Certain provisions in our amended and restated articles of incorporation and bylaws, and of Missouri law, may deter or
delay an acquisition of Energizer.
Our amended and restated articles of incorporation and amended and restated bylaws contain, and the General and
Business Corporation Law of Missouri, which we refer to as “Missouri law,” contains, provisions that are intended to deter
coercive takeover practices and inadequate takeover bids by making such practices or bids unacceptably expensive to the
bidder and to encourage prospective acquirers to negotiate with our Board of Directors rather than to attempt a hostile
takeover by making the replacement of incumbent directors more time-consuming and difficult. These provisions include,
among others:
the inability of our shareholders to call a special meeting;
rules regarding how we may present proposals or nominate directors for election at shareholder meetings;
the right of our Board of Directors to issue preferred stock without shareholder approval;
the initial division of our Board of Directors into three classes of directors, with each class serving a staggered three-
year term;
a provision that our shareholders may only remove directors “for cause” and with the approval of the
holders of two-thirds of our outstanding voting stock at a special meeting of shareholders called expressly
for that purpose;
the ability of our directors, and not shareholders, to fill vacancies on our Board of Directors; and
the requirement that any amendment or repeal of specified provisions of our amended and restated articles of
incorporation (including provisions relating to directors, calling special meetings, shareholder-initiated business and
director nominations, action by written consent and amendment of our amended and restated bylaws) must be
approved by the holders of at least two-thirds of the outstanding shares of our common stock and any other voting
shares that may be outstanding, voting together as a single class.

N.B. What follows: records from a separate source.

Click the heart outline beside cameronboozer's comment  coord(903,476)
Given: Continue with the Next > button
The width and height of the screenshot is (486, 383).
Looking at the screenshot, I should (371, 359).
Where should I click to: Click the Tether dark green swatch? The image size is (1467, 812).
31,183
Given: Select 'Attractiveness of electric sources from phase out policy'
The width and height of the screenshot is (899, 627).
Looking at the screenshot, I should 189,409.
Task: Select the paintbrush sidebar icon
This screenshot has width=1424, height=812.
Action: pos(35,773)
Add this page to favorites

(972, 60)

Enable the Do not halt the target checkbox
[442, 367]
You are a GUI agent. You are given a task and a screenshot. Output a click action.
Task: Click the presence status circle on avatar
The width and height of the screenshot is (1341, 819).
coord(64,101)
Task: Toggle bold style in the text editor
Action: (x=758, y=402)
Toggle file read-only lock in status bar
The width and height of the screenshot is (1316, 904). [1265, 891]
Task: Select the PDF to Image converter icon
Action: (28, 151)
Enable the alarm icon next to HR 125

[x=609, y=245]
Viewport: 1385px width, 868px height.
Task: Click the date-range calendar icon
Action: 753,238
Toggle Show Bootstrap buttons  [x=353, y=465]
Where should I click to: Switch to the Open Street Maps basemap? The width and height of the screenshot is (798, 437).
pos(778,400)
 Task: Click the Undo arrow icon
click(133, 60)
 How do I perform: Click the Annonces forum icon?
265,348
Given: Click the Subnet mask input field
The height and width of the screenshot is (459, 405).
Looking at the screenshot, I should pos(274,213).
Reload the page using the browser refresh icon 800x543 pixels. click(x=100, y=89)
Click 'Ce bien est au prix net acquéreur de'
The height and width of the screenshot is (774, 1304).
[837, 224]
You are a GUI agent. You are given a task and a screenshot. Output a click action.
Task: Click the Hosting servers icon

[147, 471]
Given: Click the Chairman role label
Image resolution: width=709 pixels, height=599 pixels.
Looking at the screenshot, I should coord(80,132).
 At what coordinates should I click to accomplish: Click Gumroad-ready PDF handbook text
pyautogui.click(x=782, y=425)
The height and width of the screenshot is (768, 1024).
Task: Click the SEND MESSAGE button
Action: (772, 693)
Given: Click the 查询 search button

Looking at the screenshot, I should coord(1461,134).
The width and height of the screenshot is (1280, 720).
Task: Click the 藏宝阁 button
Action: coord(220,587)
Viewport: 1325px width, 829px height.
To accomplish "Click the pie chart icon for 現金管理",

In addition, because we have not chosen to opt out of coverage of Section 351.459 of Missouri law, which we refer
to as the “business combination statute,” these provisions could also deter or delay a change of control. The business
combination statute restricts certain business combination transactions between us and an “interested shareholder,”
generally any person who, together with his or her affiliates and associates, owns or controls 20% or more of the
outstanding shares of our voting stock, for a period of five years after the date of the transaction in which the person
becomes an interested shareholder, unless either such transaction or the interested shareholders acquisition of stock is
approved by our Board on or before the date the interested shareholder obtains such status. The business combination
statute also provides that, after the expiration of such five-year period, business combinations are prohibited unless (i) the
holders of a majority of the outstanding voting stock, other than the stock owned by the interested shareholder, or any
affiliate or associate of such interested shareholder, approve the business combination or (ii) the business combination
satisfies certain detailed fairness and procedural requirements.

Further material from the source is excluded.